La Cour de justice de l’Union européenne, siégeant à Luxembourg, a rendu le 18 septembre 2019 une décision fondamentale relative à la passation des marchés publics. Les faits concernent la décision d’un État membre de prolonger la durée d’une concession autoroutière sans procéder à une nouvelle publication d’un avis de marché. L’organe exécutif de l’Union a introduit un recours en manquement, estimant que cette prorogation constituait une modification substantielle du contrat initialement conclu entre les parties intéressées. La question juridique posée à la juridiction concernait la compatibilité d’une extension contractuelle de dix-huit ans avec les principes de transparence et de libre concurrence européenne. Le juge européen affirme que l’absence de publicité méconnaît les dispositions impératives relatives à la coordination des procédures de passation des marchés publics de travaux et services. L’étude de cette décision impose d’analyser d’abord la qualification de la prorogation contractuelle, puis les conséquences juridiques du manquement aux obligations de publicité adéquate.

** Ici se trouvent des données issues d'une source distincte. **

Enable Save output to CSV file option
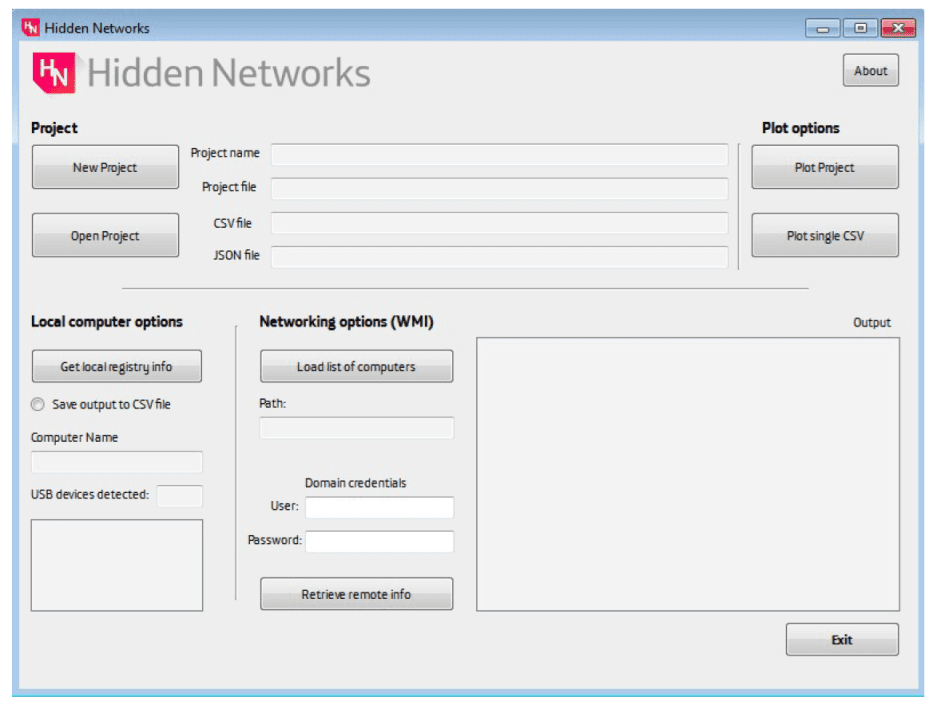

I. L’assimilation de la prorogation contractuelle à un nouveau marché public

A. L’exigence de publicité pour les modifications substantielles La juridiction relève que la modification de la concession autoroutière consistait à décaler le terme du contrat du 31 octobre 2028 au 31 décembre 2046. Un tel allongement de la durée d’exploitation modifie de manière significative l’économie générale de la convention au profit exclusif de l’opérateur économique déjà en place. En agissant ainsi, l’autorité nationale a « manqué aux obligations qui lui incombent en vertu des articles 2 et 58 de la directive 2004/18/ce ». Ces dispositions imposent le respect du principe d’égalité de traitement entre les soumissionnaires potentiels souhaitant accéder à la gestion des infrastructures de transport routier. L’extension temporelle est donc regardée comme la passation d’un nouveau marché nécessitant une procédure de mise en concurrence complète, transparente et non discriminatoire.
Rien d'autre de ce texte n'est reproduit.